**Instructions for the task**
Retype everything in the entries that follow, exactly as shown.

┌────────

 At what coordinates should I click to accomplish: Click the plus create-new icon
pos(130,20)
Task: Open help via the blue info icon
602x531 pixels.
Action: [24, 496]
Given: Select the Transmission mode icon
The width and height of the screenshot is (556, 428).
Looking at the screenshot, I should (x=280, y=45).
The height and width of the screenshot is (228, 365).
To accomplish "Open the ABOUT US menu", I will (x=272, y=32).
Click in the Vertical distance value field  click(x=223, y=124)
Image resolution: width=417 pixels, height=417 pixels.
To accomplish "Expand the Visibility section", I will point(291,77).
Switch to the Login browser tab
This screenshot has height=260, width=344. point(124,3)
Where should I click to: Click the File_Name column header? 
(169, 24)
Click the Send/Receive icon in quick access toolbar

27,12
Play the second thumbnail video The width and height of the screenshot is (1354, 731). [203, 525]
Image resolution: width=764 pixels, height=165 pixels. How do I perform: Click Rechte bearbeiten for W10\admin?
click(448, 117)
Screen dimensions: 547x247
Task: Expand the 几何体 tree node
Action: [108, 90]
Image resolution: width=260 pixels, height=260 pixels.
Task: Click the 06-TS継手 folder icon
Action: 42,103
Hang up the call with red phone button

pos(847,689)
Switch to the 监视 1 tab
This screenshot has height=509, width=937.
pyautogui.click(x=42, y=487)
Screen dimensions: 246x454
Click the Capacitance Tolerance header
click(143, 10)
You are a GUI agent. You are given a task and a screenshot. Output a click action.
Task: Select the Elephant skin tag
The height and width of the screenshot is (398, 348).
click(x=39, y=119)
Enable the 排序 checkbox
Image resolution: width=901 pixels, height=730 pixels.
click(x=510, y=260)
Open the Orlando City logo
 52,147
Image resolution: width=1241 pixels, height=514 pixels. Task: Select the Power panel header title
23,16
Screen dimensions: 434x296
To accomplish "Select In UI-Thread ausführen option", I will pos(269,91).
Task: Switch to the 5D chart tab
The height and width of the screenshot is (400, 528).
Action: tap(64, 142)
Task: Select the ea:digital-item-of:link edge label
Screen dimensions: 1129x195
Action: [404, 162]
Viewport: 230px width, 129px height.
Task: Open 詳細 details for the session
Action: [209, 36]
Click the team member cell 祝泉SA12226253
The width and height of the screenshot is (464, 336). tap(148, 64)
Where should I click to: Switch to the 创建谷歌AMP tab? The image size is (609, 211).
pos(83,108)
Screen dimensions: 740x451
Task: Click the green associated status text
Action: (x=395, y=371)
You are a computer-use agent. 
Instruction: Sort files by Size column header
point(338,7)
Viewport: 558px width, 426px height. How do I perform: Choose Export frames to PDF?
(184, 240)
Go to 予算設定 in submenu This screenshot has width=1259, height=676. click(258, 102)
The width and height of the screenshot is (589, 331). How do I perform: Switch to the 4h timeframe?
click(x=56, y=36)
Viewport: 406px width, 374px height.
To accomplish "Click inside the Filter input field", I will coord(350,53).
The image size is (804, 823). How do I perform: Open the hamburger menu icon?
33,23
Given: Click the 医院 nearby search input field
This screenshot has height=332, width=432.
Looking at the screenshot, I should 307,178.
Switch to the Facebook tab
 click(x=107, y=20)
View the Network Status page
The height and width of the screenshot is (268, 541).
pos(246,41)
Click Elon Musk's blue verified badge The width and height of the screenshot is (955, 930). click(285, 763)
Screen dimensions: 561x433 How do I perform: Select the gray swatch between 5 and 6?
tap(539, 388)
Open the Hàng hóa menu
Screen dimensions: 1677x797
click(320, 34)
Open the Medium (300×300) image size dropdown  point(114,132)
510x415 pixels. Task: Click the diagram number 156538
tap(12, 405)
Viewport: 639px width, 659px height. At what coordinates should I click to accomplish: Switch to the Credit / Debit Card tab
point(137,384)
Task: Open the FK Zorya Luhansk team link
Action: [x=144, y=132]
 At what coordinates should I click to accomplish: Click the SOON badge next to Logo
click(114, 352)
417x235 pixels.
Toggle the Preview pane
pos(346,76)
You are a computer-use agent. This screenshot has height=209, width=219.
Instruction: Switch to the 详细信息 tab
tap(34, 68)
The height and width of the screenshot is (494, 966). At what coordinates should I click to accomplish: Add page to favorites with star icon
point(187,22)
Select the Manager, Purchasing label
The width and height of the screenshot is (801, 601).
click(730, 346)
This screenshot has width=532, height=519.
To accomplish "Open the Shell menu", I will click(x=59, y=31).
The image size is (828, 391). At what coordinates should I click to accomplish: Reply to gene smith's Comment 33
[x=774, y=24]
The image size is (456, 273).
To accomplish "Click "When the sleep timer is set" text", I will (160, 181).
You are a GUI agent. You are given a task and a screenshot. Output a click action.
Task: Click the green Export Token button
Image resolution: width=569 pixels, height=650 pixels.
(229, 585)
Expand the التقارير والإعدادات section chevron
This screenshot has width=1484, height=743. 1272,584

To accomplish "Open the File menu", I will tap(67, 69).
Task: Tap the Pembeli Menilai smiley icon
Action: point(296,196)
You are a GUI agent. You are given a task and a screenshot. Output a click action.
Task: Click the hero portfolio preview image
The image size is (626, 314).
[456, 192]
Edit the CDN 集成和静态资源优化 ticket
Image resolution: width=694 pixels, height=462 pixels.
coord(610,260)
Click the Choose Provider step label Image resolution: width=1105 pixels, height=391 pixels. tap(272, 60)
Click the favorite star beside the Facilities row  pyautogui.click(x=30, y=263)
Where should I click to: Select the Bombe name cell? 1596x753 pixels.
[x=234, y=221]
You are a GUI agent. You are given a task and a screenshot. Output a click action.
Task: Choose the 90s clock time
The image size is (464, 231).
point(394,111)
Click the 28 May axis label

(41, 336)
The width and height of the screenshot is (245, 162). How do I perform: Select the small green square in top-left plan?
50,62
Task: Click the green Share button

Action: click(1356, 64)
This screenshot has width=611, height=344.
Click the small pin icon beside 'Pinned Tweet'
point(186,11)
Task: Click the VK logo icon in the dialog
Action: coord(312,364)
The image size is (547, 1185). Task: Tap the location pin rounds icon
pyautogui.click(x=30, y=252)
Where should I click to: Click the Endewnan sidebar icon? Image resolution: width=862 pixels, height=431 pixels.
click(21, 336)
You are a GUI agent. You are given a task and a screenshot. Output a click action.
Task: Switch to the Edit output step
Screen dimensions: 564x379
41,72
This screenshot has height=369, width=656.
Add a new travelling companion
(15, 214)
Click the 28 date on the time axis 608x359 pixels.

└────────

**Result for this exercise**
 At what coordinates should I click to accomplish: Click the plus create-new icon
pos(130,20)
Task: Open help via the blue info icon
602x531 pixels.
Action: [24, 496]
Given: Select the Transmission mode icon
The width and height of the screenshot is (556, 428).
Looking at the screenshot, I should (x=280, y=45).
The height and width of the screenshot is (228, 365).
To accomplish "Open the ABOUT US menu", I will (x=272, y=32).
Click in the Vertical distance value field  click(x=223, y=124)
Image resolution: width=417 pixels, height=417 pixels.
To accomplish "Expand the Visibility section", I will point(291,77).
Switch to the Login browser tab
This screenshot has height=260, width=344. point(124,3)
Where should I click to: Click the File_Name column header? 
(169, 24)
Click the Send/Receive icon in quick access toolbar

27,12
Play the second thumbnail video The width and height of the screenshot is (1354, 731). [203, 525]
Image resolution: width=764 pixels, height=165 pixels. How do I perform: Click Rechte bearbeiten for W10\admin?
click(448, 117)
Screen dimensions: 547x247
Task: Expand the 几何体 tree node
Action: [108, 90]
Image resolution: width=260 pixels, height=260 pixels.
Task: Click the 06-TS継手 folder icon
Action: 42,103
Hang up the call with red phone button

pos(847,689)
Switch to the 监视 1 tab
This screenshot has height=509, width=937.
pyautogui.click(x=42, y=487)
Screen dimensions: 246x454
Click the Capacitance Tolerance header
click(143, 10)
You are a GUI agent. You are given a task and a screenshot. Output a click action.
Task: Select the Elephant skin tag
The height and width of the screenshot is (398, 348).
click(x=39, y=119)
Enable the 排序 checkbox
Image resolution: width=901 pixels, height=730 pixels.
click(x=510, y=260)
Open the Orlando City logo
 52,147
Image resolution: width=1241 pixels, height=514 pixels. Task: Select the Power panel header title
23,16
Screen dimensions: 434x296
To accomplish "Select In UI-Thread ausführen option", I will pos(269,91).
Task: Switch to the 5D chart tab
The height and width of the screenshot is (400, 528).
Action: tap(64, 142)
Task: Select the ea:digital-item-of:link edge label
Screen dimensions: 1129x195
Action: [404, 162]
Viewport: 230px width, 129px height.
Task: Open 詳細 details for the session
Action: [209, 36]
Click the team member cell 祝泉SA12226253
The width and height of the screenshot is (464, 336). tap(148, 64)
Where should I click to: Switch to the 创建谷歌AMP tab? The image size is (609, 211).
pos(83,108)
Screen dimensions: 740x451
Task: Click the green associated status text
Action: (x=395, y=371)
You are a computer-use agent. 
Instruction: Sort files by Size column header
point(338,7)
Viewport: 558px width, 426px height. How do I perform: Choose Export frames to PDF?
(184, 240)
Go to 予算設定 in submenu This screenshot has width=1259, height=676. click(258, 102)
The width and height of the screenshot is (589, 331). How do I perform: Switch to the 4h timeframe?
click(x=56, y=36)
Viewport: 406px width, 374px height.
To accomplish "Click inside the Filter input field", I will coord(350,53).
The image size is (804, 823). How do I perform: Open the hamburger menu icon?
33,23
Given: Click the 医院 nearby search input field
This screenshot has height=332, width=432.
Looking at the screenshot, I should 307,178.
Switch to the Facebook tab
 click(x=107, y=20)
View the Network Status page
The height and width of the screenshot is (268, 541).
pos(246,41)
Click Elon Musk's blue verified badge The width and height of the screenshot is (955, 930). click(285, 763)
Screen dimensions: 561x433 How do I perform: Select the gray swatch between 5 and 6?
tap(539, 388)
Open the Hàng hóa menu
Screen dimensions: 1677x797
click(320, 34)
Open the Medium (300×300) image size dropdown  point(114,132)
510x415 pixels. Task: Click the diagram number 156538
tap(12, 405)
Viewport: 639px width, 659px height. At what coordinates should I click to accomplish: Switch to the Credit / Debit Card tab
point(137,384)
Task: Open the FK Zorya Luhansk team link
Action: [x=144, y=132]
 At what coordinates should I click to accomplish: Click the SOON badge next to Logo
click(114, 352)
417x235 pixels.
Toggle the Preview pane
pos(346,76)
You are a computer-use agent. This screenshot has height=209, width=219.
Instruction: Switch to the 详细信息 tab
tap(34, 68)
The height and width of the screenshot is (494, 966). At what coordinates should I click to accomplish: Add page to favorites with star icon
point(187,22)
Select the Manager, Purchasing label
The width and height of the screenshot is (801, 601).
click(730, 346)
This screenshot has width=532, height=519.
To accomplish "Open the Shell menu", I will click(x=59, y=31).
The image size is (828, 391). At what coordinates should I click to accomplish: Reply to gene smith's Comment 33
[x=774, y=24]
The image size is (456, 273).
To accomplish "Click "When the sleep timer is set" text", I will (160, 181).
You are a GUI agent. You are given a task and a screenshot. Output a click action.
Task: Click the green Export Token button
Image resolution: width=569 pixels, height=650 pixels.
(229, 585)
Expand the التقارير والإعدادات section chevron
This screenshot has width=1484, height=743. 1272,584

To accomplish "Open the File menu", I will tap(67, 69).
Task: Tap the Pembeli Menilai smiley icon
Action: point(296,196)
You are a GUI agent. You are given a task and a screenshot. Output a click action.
Task: Click the hero portfolio preview image
The image size is (626, 314).
[456, 192]
Edit the CDN 集成和静态资源优化 ticket
Image resolution: width=694 pixels, height=462 pixels.
coord(610,260)
Click the Choose Provider step label Image resolution: width=1105 pixels, height=391 pixels. tap(272, 60)
Click the favorite star beside the Facilities row  pyautogui.click(x=30, y=263)
Where should I click to: Select the Bombe name cell? 1596x753 pixels.
[x=234, y=221]
You are a GUI agent. You are given a task and a screenshot. Output a click action.
Task: Choose the 90s clock time
The image size is (464, 231).
point(394,111)
Click the 28 May axis label

(41, 336)
The width and height of the screenshot is (245, 162). How do I perform: Select the small green square in top-left plan?
50,62
Task: Click the green Share button

Action: click(1356, 64)
This screenshot has width=611, height=344.
Click the small pin icon beside 'Pinned Tweet'
point(186,11)
Task: Click the VK logo icon in the dialog
Action: coord(312,364)
The image size is (547, 1185). Task: Tap the location pin rounds icon
pyautogui.click(x=30, y=252)
Where should I click to: Click the Endewnan sidebar icon? Image resolution: width=862 pixels, height=431 pixels.
click(21, 336)
You are a GUI agent. You are given a task and a screenshot. Output a click action.
Task: Switch to the Edit output step
Screen dimensions: 564x379
41,72
This screenshot has height=369, width=656.
Add a new travelling companion
(15, 214)
Click the 28 date on the time axis 608x359 pixels.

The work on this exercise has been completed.